• Work to do
**A.** Reproduce everything from "I don't know" down to "move went well!" in the dummy load thread below, which comes before the data.
**B.** Answer these questions using the dummy load thread that appears above the data:
(i) About how many more power supplies does Jeremy expect to need the load to test?
(ii) How long does it take to make one power supply?
(iii) What is the most Jeremy would like to spend on the build?

Dummy Load II

[jocanon]

Hi all, I just wanted to check in and let you all know I am still here! It has been pretty crazy moving across country and all...we have arrived safely in Arizona and now I am trying to get settled in my new job and get our house all unpack and organized. I need to finish my new solid hobby website and get my power supply side business up and running as again as soon as possible because everyday that passes I am missing sales. I have already had a lot of people ask when they can buy a power supply...anyway, I am just telling you all this so you know that I am still serious about the project even though I have been silent for a while.

As far as priorities, the way I see it, there really wasn't anything wrong with the original design. I think it would still be functioning and serving the purposes I needed it for today had I not shorted the op-amp and ruined it by my own human error. Now that being said, I thought if I have to build it again, I might as well see if we could improve it by making it not oscillate as much and improve the amount of power it could handle. In actuality, if that turns out to be more trouble than it's worth, I would just as soon simply rebuild the original design ... don't get me wrong, I am appreciative of all the input and hopefully the end result is we get a better more robust dummy load out of it.

To put a little bit of perspective on things as well, I may only need this to work long enough to test about 150 more power supplies, probably about 6 moths time. I have about that many in current inventory and I am not sure I am going to keep going once I sell them all. I haven't decide for sure yet...it will depend on a couple factors, one, if I can find more power supplies to purchase in bulk for cheap (I don't see any on eBay right now). And two, if I feel like taking the time it takes to do it. It takes about 3.5 hours to make 1 power supply. Anyway, point being, I tend to agree with the point () was hinting at that is that if we keep the debate going we may not be done debating it before I completely sell out of power supplies and then it will all just be academic. I like the idea of bigger FETs. All in all, I would like to make it as robust and solid as possible for around $200 or less.

Jeremy

P.S.
I don't know how much of a difference it will make, but the water here in AZ does come out of the tap hotter than in NY, so we may want to throw a few more FETs in there for good measure

 

[ronv]

Welcome to the desert. If you have a cat make sure it stays inside. If you have a small dog make sure you have a very high fence. And watch out for the snakes in a couple of months. There I've done my civic duty.
Hope the move went well!

• Provided material
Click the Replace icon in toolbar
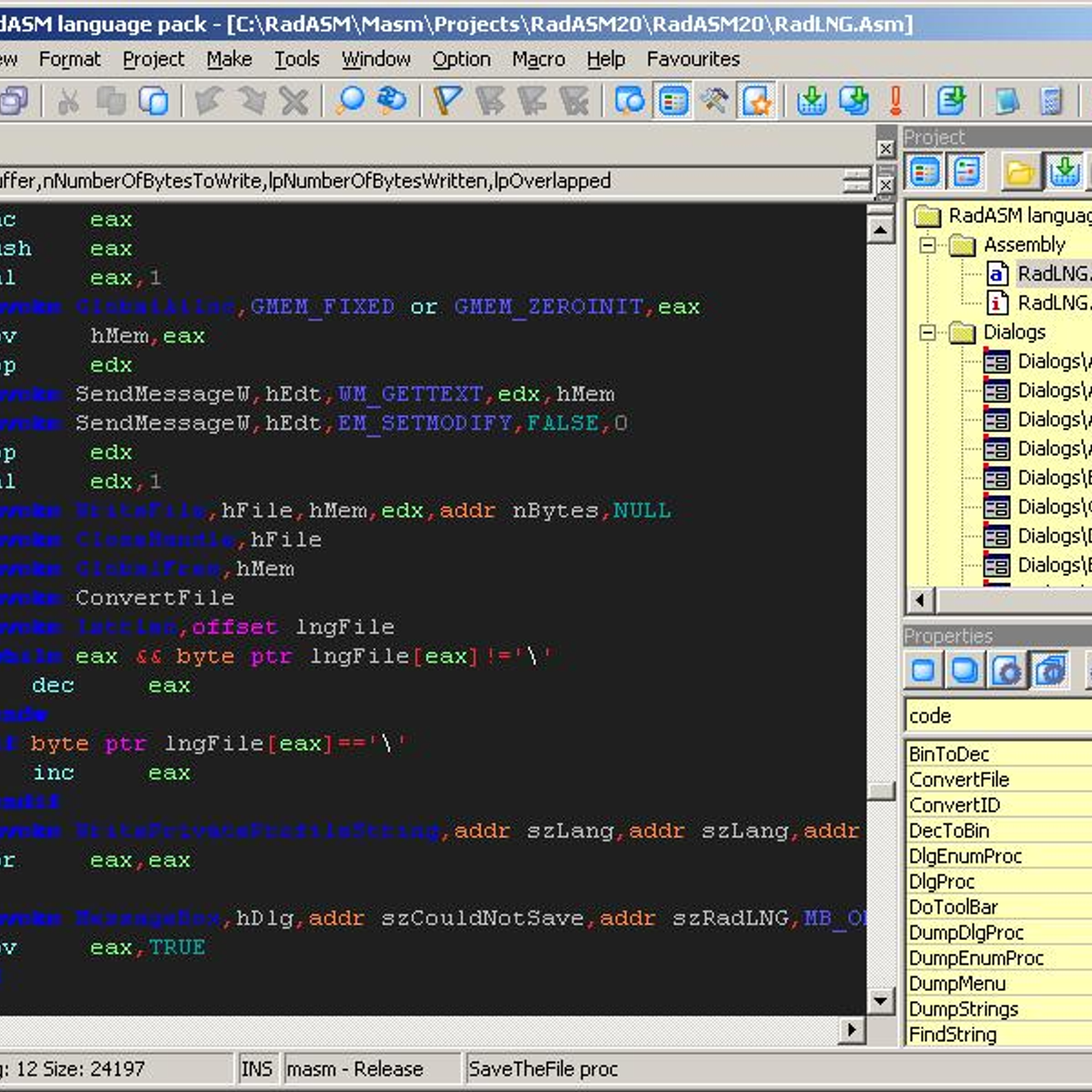 click(x=392, y=100)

• Answers below
**A.**
I don't know how much of a difference it will make, but the water here in AZ does come out of the tap hotter than in NY, so we may want to throw a few more FETs in there for good measure

 

[ronv]

Welcome to the desert. If you have a cat make sure it stays inside. If you have a small dog make sure you have a very high fence. And watch out for the snakes in a couple of months. There I've done my civic duty.
Hope the move went well!

**B.**
(i) About 150.
(ii) About 3.5 hours.
(iii) Around $200.